Mokrusieńki, cały do przebrania.

Mam do Was pytanie, wiem, że chodzicie na hapkido, czy tam też jest taka dyscyplina i rygor? Czy dzieciom w trakcie nie wolno odpocząć?

Mój m. za młodu trenował karate, i twierdzi, że nic złego dziecku się nie działo, że po dwóch tygodniach będzie to wszystko robił bez zadyszki, ale ja mam mieszane uczucia….. To w końcu jeszcze małe dzieci….

Napiszcie, proszę o swoich doświadczeniach.

67 odpowiedzi na pytanie: Smoki, Mamrotka – do Mam małych karateków

  1. hmmm 🙂
    Moje co prawda nie karate ale judo
    U nas podobnie
    Mamusiowanie się skończyło 🙂

    Nic mu nie będzie, tylko mu to na zdrowie wyjdzie:)
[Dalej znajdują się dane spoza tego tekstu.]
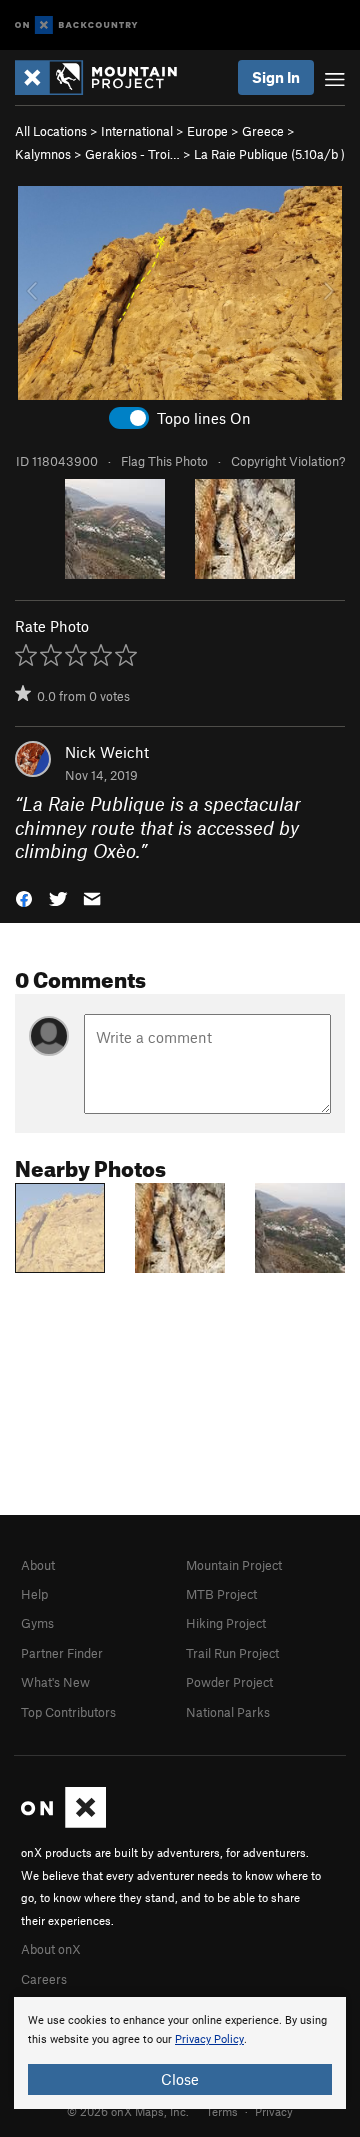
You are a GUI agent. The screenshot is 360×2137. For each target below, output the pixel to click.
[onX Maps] (63, 1823)
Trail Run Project (232, 1653)
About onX (51, 1949)
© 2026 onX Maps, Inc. (128, 2111)
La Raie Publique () (269, 154)
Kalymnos (43, 154)
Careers (44, 1979)
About (38, 1565)
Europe (207, 131)
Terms (222, 2111)
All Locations (51, 131)
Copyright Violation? (288, 461)
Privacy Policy (209, 2039)
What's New (55, 1682)
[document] (180, 2053)
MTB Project (221, 1594)
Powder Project (229, 1682)
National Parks (228, 1712)
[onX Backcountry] (76, 25)
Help (34, 1594)
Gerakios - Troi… (132, 154)
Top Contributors (68, 1712)
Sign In (276, 77)
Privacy (274, 2111)
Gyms (37, 1623)
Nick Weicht (107, 752)
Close (180, 2079)
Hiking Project (226, 1623)
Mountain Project (234, 1565)
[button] (24, 897)
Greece (263, 131)
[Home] (106, 77)
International (137, 131)
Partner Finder (62, 1653)
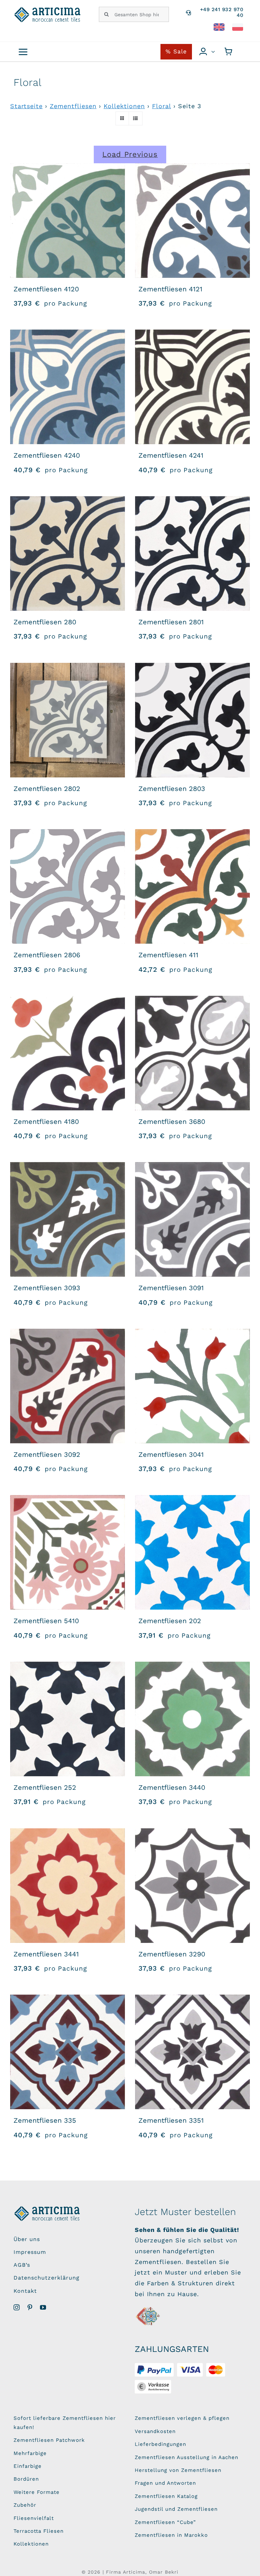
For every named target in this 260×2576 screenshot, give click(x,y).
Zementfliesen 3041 (171, 1454)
    • Zamieszczone przez ciapa
      hmmm 🙂
      Moje co prawda nie karate ale judo
      U nas podobnie
      Mamusiowanie się skończyło 🙂

      Nic mu nie będzie, tylko mu to na zdrowie wyjdzie:)

      Mówisz, ciapa?
      A ja myśłałam, że udało mi się choć trochę zweryfikować kwoczenie

      • Zamieszczone przez beamama
        Mówisz, ciapa?
        A ja myśłałam, że udało mi się choć trochę zweryfikować kwoczenie

        Ja po pierwszym treningu też kwoczyłam i byłam oburzona

        Poważnie – nic mu nie będzie, mój młody był taki rozmemłany i ładnie zmężniał, poszedł jak miał 5 lat, na pierwszych zawodach jak z nim byłam to wyłam, że mu krzywdę zrobią i kazałam małżowi natychmiast go z maty ściągać

        • Zamieszczone przez ciapa
          Ja po pierwszym treningu też kwoczyłam i byłam oburzona

          Poważnie – nic mu nie będzie, mój młody był taki rozmemłany i ładnie zmężniał, poszedł jak miał 5 lat, na pierwszych zawodach jak z nim byłam to wyłam, że mu krzywdę zrobią i kazałam małżowi natychmiast go z maty ściągać

          Ja się prawie z mężem pokłóciłam, że go nie chce zabrać

          • U nas Misiek był trochę luźniej traktowany bo miał 4 i pół roku a reszta grupy 8 i więcej. Luz dotyczył jakości wykonywania ćwiczeń. Jak chodzi o ilość i tempo to miał takie samo jak grupa. Misiek zwykle jest cały mokry ale jak chodzi o kondycję to po roku na lepszą niż niektórzy starsi od niego

            Ja polecam zostawić dziecko na treningu i wyjść. Rodzice na sali nie pomagają w treningu.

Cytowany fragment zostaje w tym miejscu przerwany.